GOA'S "GOOD OLD DAYS"

© 2003, A.D., P.J. Mascarenhas, Goa Livre Organisation From Goan Petitioners In The UN, GFM Publication, 1964.
STANDARD-TIMES, NEW BEDFORD, FEBRUARY 5,1963

One year after Indian troops ended Portugal's 451-year rule over its tiny colony of Goa on India's west coast, native Goans are longing for the "bad old days" of "colonial oppression."

Who says so?

The Goans say so, and Time magazine's correspondent so recorded them in the Feb. 1 issue of that publication.

How could this be?

Under the Portuguese, Goa's virtual duty-free status insured it a higher standard of living than neighbouring India. Teachers and minor government officals were paid nearly three times as much as their counterparts across the border, and they could afford imported luxuries such as belgian sausage and scotch whisky. Even some field laborers carried transistor radios, shipped from Europe.

But independence from Portugal brought Goa under the control of India's austerity economy and stifling bureaucracy. About the same time, foreign demand for high-grade Goan ore slumped; production dropped from 1,000,000 tons in 1961 to 6,50,000 tons last year. Wage scales were adjusted downward to an Indian scale, but the cost of living climbed by 3 percent. Indian import restrictions abruptly cut off the flow of foreign goods, bankrupting many small merchants and forcing Goans to pay more for Indian merchandise of a lesser quality.

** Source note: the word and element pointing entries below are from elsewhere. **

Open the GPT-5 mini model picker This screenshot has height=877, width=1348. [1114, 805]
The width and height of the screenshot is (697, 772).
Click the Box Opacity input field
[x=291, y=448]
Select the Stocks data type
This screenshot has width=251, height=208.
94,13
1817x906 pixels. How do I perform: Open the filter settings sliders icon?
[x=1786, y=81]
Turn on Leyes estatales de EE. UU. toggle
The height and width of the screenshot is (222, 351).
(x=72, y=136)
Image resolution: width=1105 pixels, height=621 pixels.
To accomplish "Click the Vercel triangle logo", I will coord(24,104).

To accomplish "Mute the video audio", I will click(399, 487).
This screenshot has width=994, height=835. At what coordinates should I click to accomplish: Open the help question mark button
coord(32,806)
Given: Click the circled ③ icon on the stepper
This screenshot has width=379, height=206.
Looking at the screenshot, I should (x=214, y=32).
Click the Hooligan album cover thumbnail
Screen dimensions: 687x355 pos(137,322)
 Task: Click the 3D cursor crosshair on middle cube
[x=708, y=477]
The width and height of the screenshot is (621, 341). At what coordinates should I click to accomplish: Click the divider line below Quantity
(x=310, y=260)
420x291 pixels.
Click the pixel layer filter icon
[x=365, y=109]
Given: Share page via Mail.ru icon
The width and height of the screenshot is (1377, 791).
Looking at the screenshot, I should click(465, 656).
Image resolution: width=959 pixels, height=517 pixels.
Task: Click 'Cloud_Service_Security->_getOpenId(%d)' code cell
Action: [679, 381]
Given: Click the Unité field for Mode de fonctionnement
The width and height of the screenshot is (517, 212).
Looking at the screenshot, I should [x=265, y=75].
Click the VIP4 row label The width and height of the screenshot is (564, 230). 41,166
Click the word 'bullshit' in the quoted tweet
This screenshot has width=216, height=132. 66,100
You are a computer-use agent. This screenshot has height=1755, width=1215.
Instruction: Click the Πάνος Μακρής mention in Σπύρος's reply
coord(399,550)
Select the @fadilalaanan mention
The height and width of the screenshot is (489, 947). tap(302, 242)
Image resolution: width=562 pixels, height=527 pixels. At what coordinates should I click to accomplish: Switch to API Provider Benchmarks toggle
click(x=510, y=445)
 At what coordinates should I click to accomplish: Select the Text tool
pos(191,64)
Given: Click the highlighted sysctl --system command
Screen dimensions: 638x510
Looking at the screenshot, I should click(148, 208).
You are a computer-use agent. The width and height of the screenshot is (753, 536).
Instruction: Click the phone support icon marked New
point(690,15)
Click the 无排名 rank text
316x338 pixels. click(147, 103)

Hesitant Indian officials refer even minor bureaucratic decisions to New Delhi, where they become lost in a labyrinth of red tape. It was more than a year before Goan merchants were allowed to pick up goods imported and paid for before the "liberation" by India, by which time much of the material had rotted away on the docks of Mormugao Harbor.

Portugal had given Goa a considerable amount of local autonomy. Under New Delhi's rule, Goa hoped at least to become a separate province. But the neighbouring Indian provinces of Mysore and Maharashtra, covetous of Goa's economic potential and of Mormugao Harbor, which is one of the finest on the subcontinent, have each begun a campaign to annex it.

Morale in Goa is low. One Goan grumbled bitterly to Time's correspondent: "Under the Portuguese we were considered a province.

Under India, to our surprise, we find we are treated like a colony."
If the United States had a proper regard for the welfare of the Goan people, it would make one of the conditions of U.S. aid to India that Goa be returned to Portugal and allowed to resume its superior standard of living.